* start *

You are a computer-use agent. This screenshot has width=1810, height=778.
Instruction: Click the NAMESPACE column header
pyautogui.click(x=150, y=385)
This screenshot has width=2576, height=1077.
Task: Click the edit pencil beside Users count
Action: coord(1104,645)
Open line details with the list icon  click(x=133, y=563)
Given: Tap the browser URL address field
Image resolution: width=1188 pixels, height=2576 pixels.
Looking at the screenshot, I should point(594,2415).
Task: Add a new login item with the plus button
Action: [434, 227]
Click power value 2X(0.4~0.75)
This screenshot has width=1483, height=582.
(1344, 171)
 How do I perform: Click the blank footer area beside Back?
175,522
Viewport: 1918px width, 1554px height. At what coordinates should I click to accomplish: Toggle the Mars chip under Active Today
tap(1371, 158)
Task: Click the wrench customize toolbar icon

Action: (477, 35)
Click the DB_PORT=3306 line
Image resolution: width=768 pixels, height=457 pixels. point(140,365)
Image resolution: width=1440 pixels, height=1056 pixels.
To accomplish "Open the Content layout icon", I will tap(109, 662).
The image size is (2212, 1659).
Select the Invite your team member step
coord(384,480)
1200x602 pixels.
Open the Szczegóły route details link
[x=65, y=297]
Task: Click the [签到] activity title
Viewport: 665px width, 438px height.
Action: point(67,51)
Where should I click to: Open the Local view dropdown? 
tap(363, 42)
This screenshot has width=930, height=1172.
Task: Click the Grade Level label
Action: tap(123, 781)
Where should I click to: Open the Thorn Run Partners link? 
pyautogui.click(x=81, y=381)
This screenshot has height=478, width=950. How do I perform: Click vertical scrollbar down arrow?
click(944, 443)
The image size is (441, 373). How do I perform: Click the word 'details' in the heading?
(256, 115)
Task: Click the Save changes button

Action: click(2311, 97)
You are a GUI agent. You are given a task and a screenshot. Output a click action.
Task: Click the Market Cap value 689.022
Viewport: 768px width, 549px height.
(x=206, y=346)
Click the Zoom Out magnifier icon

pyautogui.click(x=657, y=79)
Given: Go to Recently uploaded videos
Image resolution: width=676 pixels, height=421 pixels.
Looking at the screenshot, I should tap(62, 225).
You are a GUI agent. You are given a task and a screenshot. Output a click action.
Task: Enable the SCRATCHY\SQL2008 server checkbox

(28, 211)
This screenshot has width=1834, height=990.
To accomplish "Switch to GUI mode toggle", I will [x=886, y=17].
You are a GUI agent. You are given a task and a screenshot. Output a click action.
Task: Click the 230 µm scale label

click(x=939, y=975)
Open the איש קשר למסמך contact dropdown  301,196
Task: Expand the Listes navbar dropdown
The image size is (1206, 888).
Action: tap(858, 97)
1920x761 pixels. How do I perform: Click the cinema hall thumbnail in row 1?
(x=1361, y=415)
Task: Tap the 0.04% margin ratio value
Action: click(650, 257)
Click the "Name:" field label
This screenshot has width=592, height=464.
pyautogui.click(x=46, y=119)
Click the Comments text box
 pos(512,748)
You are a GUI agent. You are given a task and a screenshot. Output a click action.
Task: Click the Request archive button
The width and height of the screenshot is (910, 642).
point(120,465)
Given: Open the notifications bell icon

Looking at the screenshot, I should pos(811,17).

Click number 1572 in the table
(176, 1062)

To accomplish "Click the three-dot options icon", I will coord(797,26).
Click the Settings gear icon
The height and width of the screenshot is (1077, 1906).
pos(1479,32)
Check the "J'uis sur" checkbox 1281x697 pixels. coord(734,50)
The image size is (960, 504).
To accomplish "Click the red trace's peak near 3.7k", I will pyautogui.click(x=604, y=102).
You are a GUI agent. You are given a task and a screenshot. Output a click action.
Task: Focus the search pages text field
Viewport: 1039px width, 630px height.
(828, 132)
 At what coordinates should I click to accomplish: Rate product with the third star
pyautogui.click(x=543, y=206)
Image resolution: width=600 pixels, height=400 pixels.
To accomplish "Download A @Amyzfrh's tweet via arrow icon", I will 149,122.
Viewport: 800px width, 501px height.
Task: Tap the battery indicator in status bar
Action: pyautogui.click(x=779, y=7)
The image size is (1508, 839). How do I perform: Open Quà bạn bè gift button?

* end *

> _Exercise aim_
Could you quote all of the entries above verbatim, line for line, without changing anything?

> _The reply_
You are a computer-use agent. This screenshot has width=1810, height=778.
Instruction: Click the NAMESPACE column header
pyautogui.click(x=150, y=385)
This screenshot has width=2576, height=1077.
Task: Click the edit pencil beside Users count
Action: coord(1104,645)
Open line details with the list icon  click(x=133, y=563)
Given: Tap the browser URL address field
Image resolution: width=1188 pixels, height=2576 pixels.
Looking at the screenshot, I should point(594,2415).
Task: Add a new login item with the plus button
Action: [434, 227]
Click power value 2X(0.4~0.75)
This screenshot has width=1483, height=582.
(1344, 171)
 How do I perform: Click the blank footer area beside Back?
175,522
Viewport: 1918px width, 1554px height. At what coordinates should I click to accomplish: Toggle the Mars chip under Active Today
tap(1371, 158)
Task: Click the wrench customize toolbar icon

Action: (477, 35)
Click the DB_PORT=3306 line
Image resolution: width=768 pixels, height=457 pixels. point(140,365)
Image resolution: width=1440 pixels, height=1056 pixels.
To accomplish "Open the Content layout icon", I will tap(109, 662).
The image size is (2212, 1659).
Select the Invite your team member step
coord(384,480)
1200x602 pixels.
Open the Szczegóły route details link
[x=65, y=297]
Task: Click the [签到] activity title
Viewport: 665px width, 438px height.
Action: point(67,51)
Where should I click to: Open the Local view dropdown? 
tap(363, 42)
This screenshot has width=930, height=1172.
Task: Click the Grade Level label
Action: tap(123, 781)
Where should I click to: Open the Thorn Run Partners link? 
pyautogui.click(x=81, y=381)
This screenshot has height=478, width=950. How do I perform: Click vertical scrollbar down arrow?
click(944, 443)
The image size is (441, 373). How do I perform: Click the word 'details' in the heading?
(256, 115)
Task: Click the Save changes button

Action: click(2311, 97)
You are a GUI agent. You are given a task and a screenshot. Output a click action.
Task: Click the Market Cap value 689.022
Viewport: 768px width, 549px height.
(x=206, y=346)
Click the Zoom Out magnifier icon

pyautogui.click(x=657, y=79)
Given: Go to Recently uploaded videos
Image resolution: width=676 pixels, height=421 pixels.
Looking at the screenshot, I should tap(62, 225).
You are a GUI agent. You are given a task and a screenshot. Output a click action.
Task: Enable the SCRATCHY\SQL2008 server checkbox

(28, 211)
This screenshot has width=1834, height=990.
To accomplish "Switch to GUI mode toggle", I will [x=886, y=17].
You are a GUI agent. You are given a task and a screenshot. Output a click action.
Task: Click the 230 µm scale label

click(x=939, y=975)
Open the איש קשר למסמך contact dropdown  301,196
Task: Expand the Listes navbar dropdown
The image size is (1206, 888).
Action: tap(858, 97)
1920x761 pixels. How do I perform: Click the cinema hall thumbnail in row 1?
(x=1361, y=415)
Task: Tap the 0.04% margin ratio value
Action: click(650, 257)
Click the "Name:" field label
This screenshot has width=592, height=464.
pyautogui.click(x=46, y=119)
Click the Comments text box
 pos(512,748)
You are a GUI agent. You are given a task and a screenshot. Output a click action.
Task: Click the Request archive button
The width and height of the screenshot is (910, 642).
point(120,465)
Given: Open the notifications bell icon

Looking at the screenshot, I should pos(811,17).

Click number 1572 in the table
(176, 1062)

To accomplish "Click the three-dot options icon", I will coord(797,26).
Click the Settings gear icon
The height and width of the screenshot is (1077, 1906).
pos(1479,32)
Check the "J'uis sur" checkbox 1281x697 pixels. coord(734,50)
The image size is (960, 504).
To accomplish "Click the red trace's peak near 3.7k", I will pyautogui.click(x=604, y=102).
You are a GUI agent. You are given a task and a screenshot. Output a click action.
Task: Focus the search pages text field
Viewport: 1039px width, 630px height.
(828, 132)
 At what coordinates should I click to accomplish: Rate product with the third star
pyautogui.click(x=543, y=206)
Image resolution: width=600 pixels, height=400 pixels.
To accomplish "Download A @Amyzfrh's tweet via arrow icon", I will 149,122.
Viewport: 800px width, 501px height.
Task: Tap the battery indicator in status bar
Action: pyautogui.click(x=779, y=7)
The image size is (1508, 839). How do I perform: Open Quà bạn bè gift button?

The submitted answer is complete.